▸ Page extract:
* * * * *

In VC deals, Price Doesn’t Matter – But The “Promote” Does

VCs have an unfair advantage when it comes to financings.  They simply have more experience doing deals.

A typical start-up company will do 2-4 venture capital financings before a successful exit (or, conversely, an ignomious ending).  A typical serial entreprenur may lead 2-3 companies in their career before calling it quits (or checking themselves in to an insane asylum).  Thus, the universe of financings that even the most experienced entrepreneurs get directly exposed to is typically 5-10 financings over a 15-20 year career.  In contrast, the typical venture capitalist, either individually or across their partnership, will do 5-10 financings in any given year.  Year in, year out,

Thus, VCs and entrepreneurs are not operating on an equal playing field when it comes to negotiating financings and interpreting the impact of the terms involved.

One area that has always struck me where this assymetrical relationship comes into sharp focus is when there's a discussion around the price of the deal.  Entrepreneurs often mistakenly focus solely on the pre-money valuation while VCs look at multiple knobs in the negotiation to drive to a set of terms that, in total, they find acceptable.  And if they don't focus on the pre-money, they focus on their ownership position after the financing, irrespecive of the amount of capital that was raised.

In my partnership, we've come up with a new term (I think it's new – I don't see it written or talked about much) called the "promote" to help communicate with entrepreneurs the real value behind a particular deal so get them to step back from concentrating only on the pre-money valuation or post-money ownership.

What is the promote?  First, let me take a step back and define a few terms.  In the world of VC-backed financings, there are multiple terms that impact the ultimate price of the deal.  The first, and most focused on, is something called the pre-money valuation. That is, what is the company worth prior to the money being invested? This pre-money valuation is own known in shorthand as “the pre” and you will hear entrepreneurs and VCs discussing other company finances using this term (“You were able to raise money at a $9 pre?  I had to struggle to get to $6 pre and I have a prototype and real customers!  Life isn’t fair.”)

But the pre-money isn’t the only term that defines price, the amount of capital raised and the post-money plays a part as well.  The post-money is the pre-money plus the invested capital.  That is, if a company raises $4 million at a pre-money valuation of $6 million, then the post-money is $10 million.  The investors who provided the $4 million own 40% of the company and the management team owns 60%.

Another term that impacts the price is the size of the option pool.  Most VCs invest in companies that need to hire additional management team members and sales and marketing and technical talent to build the business.  These new hires typically receive stock options, and the issuance of those stock options dilute the other investors.  In anticipation of those hiring needs, many VCs will require that an option pool with unallocated stock options be created prior to the money coming in, thereby forming a stock option budget for new hires that will not require further dilution after the investment.  In our $4 million invested in a $6 million pre-money valuation example above (known in VC-speak shorthand as “4 on 6”), if the VCs insist on an unallocated stock option pool of 20%, then the investors still own 40%, there is a 20% unallocated stock option pool at the discretion of the board, and a 40% stake is owned by the management team.  In other words, the existing management team/founders have given up 20% points of their ownership in order to go towards future hires.

* * * * *

▸ Data section:
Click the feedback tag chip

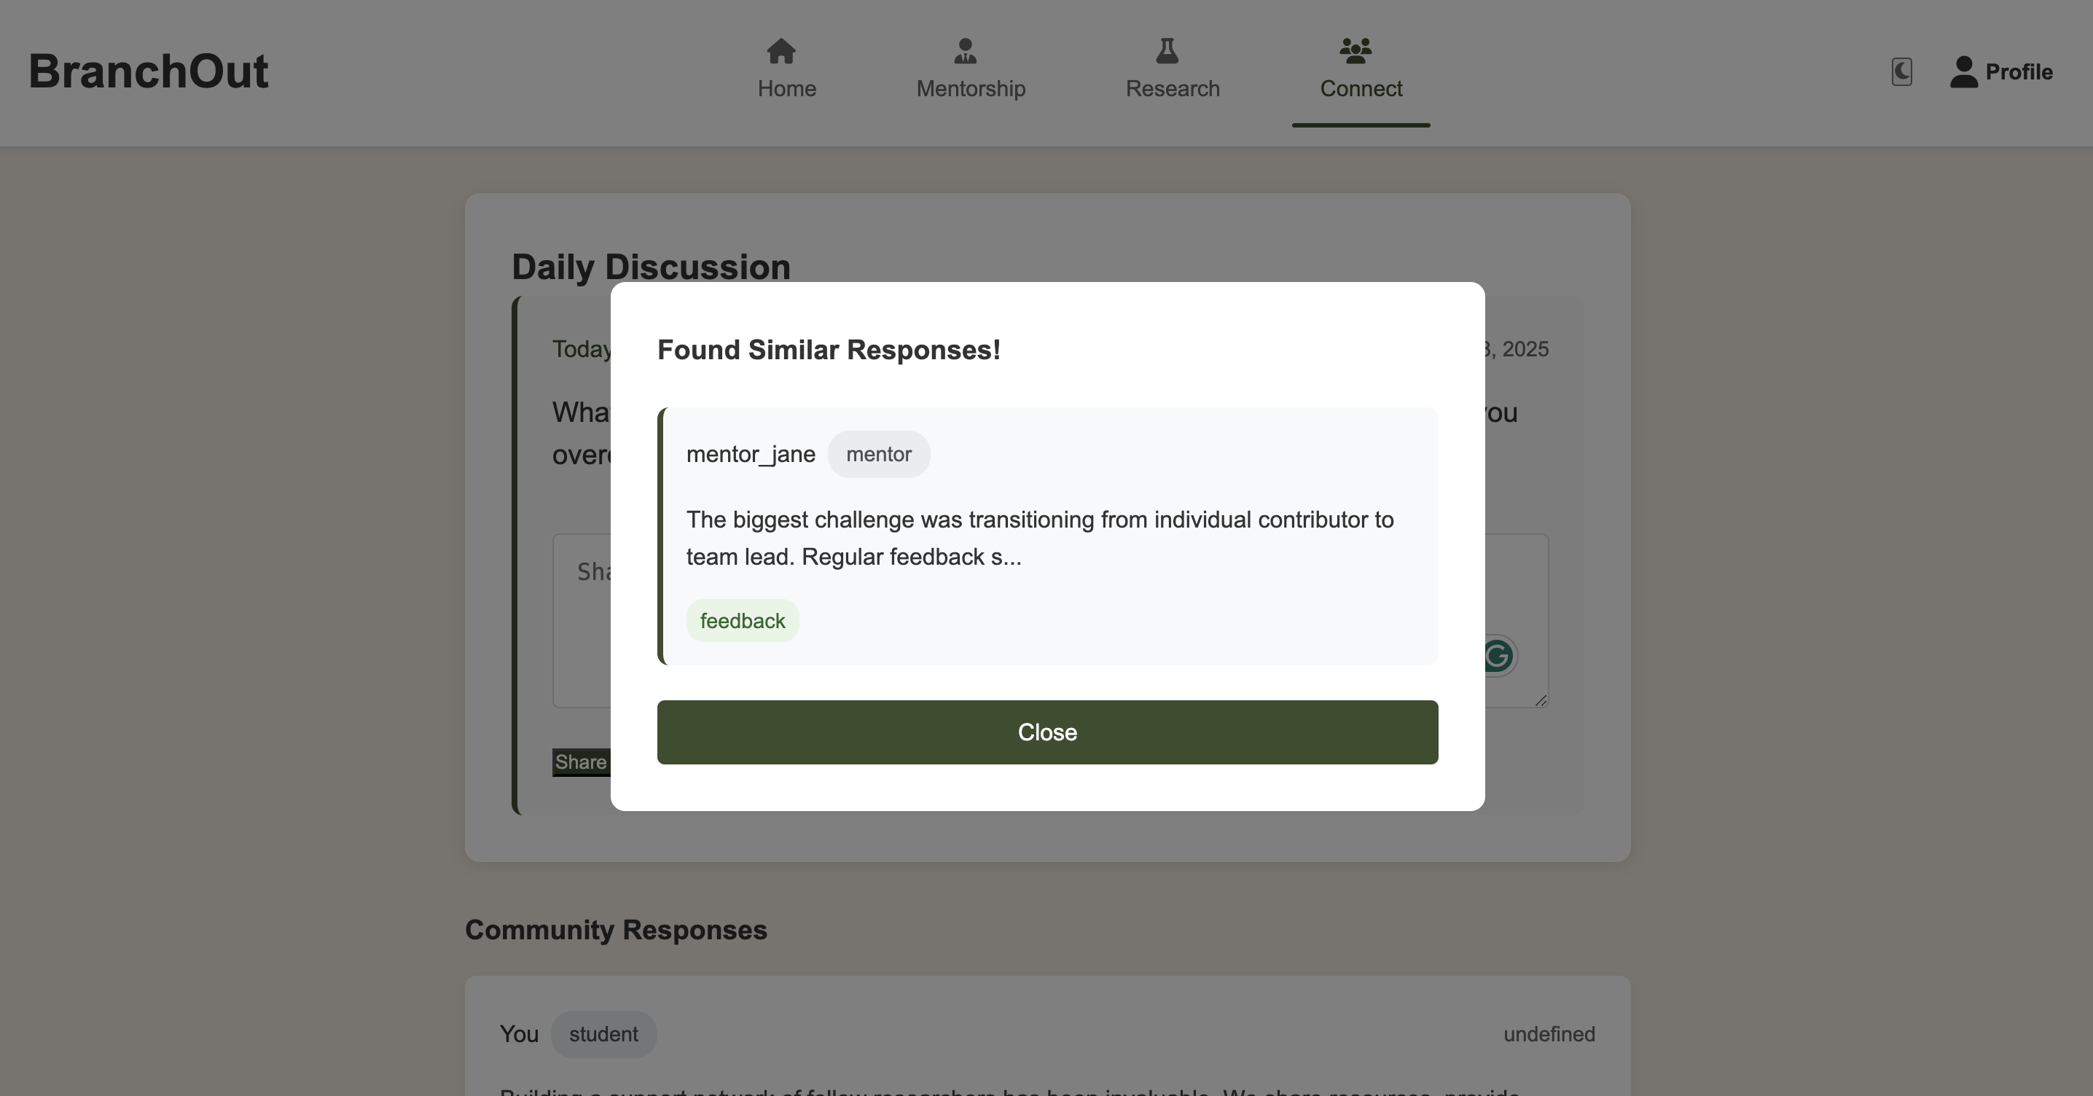coord(742,621)
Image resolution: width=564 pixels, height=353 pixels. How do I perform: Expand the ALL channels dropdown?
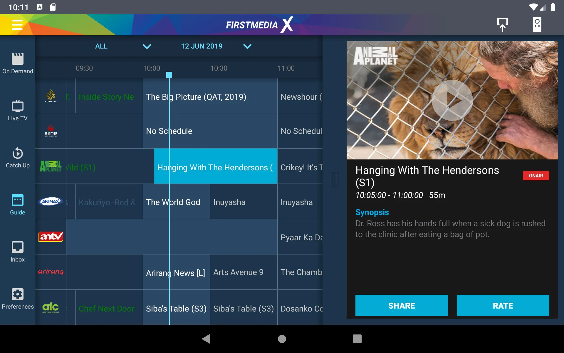[x=147, y=46]
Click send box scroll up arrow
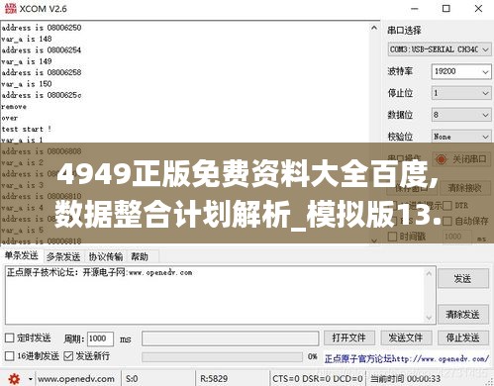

* * * * *

▸ Tasks to perform:
• a. Retype the stretch of the VC deals article from "A typical start-up" through "the terms involved.".
• b. Which factors does the VC deals article name as affecting the price of a deal? List them.

▸ Answers for the exercise:
• a.
A typical start-up company will do 2-4 venture capital financings before a successful exit (or, conversely, an ignomious ending).  A typical serial entreprenur may lead 2-3 companies in their career before calling it quits (or checking themselves in to an insane asylum).  Thus, the universe of financings that even the most experienced entrepreneurs get directly exposed to is typically 5-10 financings over a 15-20 year career.  In contrast, the typical venture capitalist, either individually or across their partnership, will do 5-10 financings in any given year.  Year in, year out,

Thus, VCs and entrepreneurs are not operating on an equal playing field when it comes to negotiating financings and interpreting the impact of the terms involved.

• b.
- Pre-money valuation
- Amount of capital raised
- Post-money
- Size of the option pool